En effet, la hausse des salaires est le principal élément manquant de la reprise, et son absence semble quelque peu contradictoire dans le cadre d’un redressement rapide de l’économie. Il est notoire que les salaires constituent un indicateur retardé procyclique, ce qui pourrait représenter une raison valable. Autre hypothèse, comme l’a souligné récemment la présidente de la Réserve Fédérale Janet Yellen, les salaires n’ont pas fait l’objet d’un ajustement suffisant au cours de la récession sévère et n’augmenteront qu’une fois que les employeurs auront compensé les « rémunérations excessives ».
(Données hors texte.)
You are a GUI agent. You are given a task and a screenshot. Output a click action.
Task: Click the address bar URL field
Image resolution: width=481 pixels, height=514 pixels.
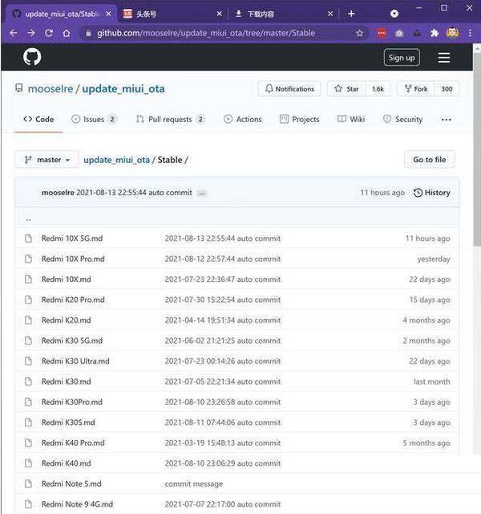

Au fil de la reprise économique aux Etats-Unis et du redémarrage des entreprises, le marché du travail pourrait bientôt assister à une accélération de la hausse des salaires. L’histoire économique a toujours représenté un terrain idéal pour rechercher des indices relatifs aux futures performances économiques à la lumière des évènements ultérieurs. L’étude des statistiques du marché du travail américain sur 30 ans révèle une relation intéressante entre le taux de chômage officiel et les salaires, mesurés par les rémunérations horaires de tous les salariés des emplois non agricoles dans le secteur privé. Comme le montre le graphique ci-dessous, les salaires semblent avoir connu une accélération à chaque fois que le taux de chômage aux Etats-Unis a atteint ou avoisiné le seuil de 6%. L’Histoire ne se répète peut-être pas, mais elle rime.
Compte tenu du recul du taux de chômage à 6,1% et de l’augmentation des salaires nominaux, l’économie américaine pourrait se rapprocher du plein emploi plus vite que prévu par la Fed. Quel taux de chômage correspond au plein emploi ? La question reste ouverte. Selon les estimations du Federal Open Market Committee (FOMC),le taux de chômage non inflationniste actuel(NAIRU, c’est-à-dire le niveau auquel le taux de chômage peut baisser sans poser de problèmes de capacité ni provoquer une inflation par la demande) se situe aux alentours de 5,4% au vu des préoccupations liées à la sous-utilisation de la main-d’œuvre, mais la hausse des salaires indiquerait un taux plus élevé.
Un autre signe de pression naissante sur les salaires est visible dans l’indice prospectif de rémunération de la National Federation of Independent Business(NFIB), bien connu pour ses prévisions de hausses de salaires dans les petites entreprises au cours des 12 prochains mois. Cet indice semble particulièrement pertinent, dans la mesure où les PME (entreprises de moins de 500 salariés) forment le véritable pilier de l’économie américaine, qui donne lieu à la création nette de deux emplois sur trois. Le graphique ci-dessous témoigne du redressement de l’indice NFIB l’an dernier, qui affiche désormais des niveaux équivalents à ceux d’avant la récession.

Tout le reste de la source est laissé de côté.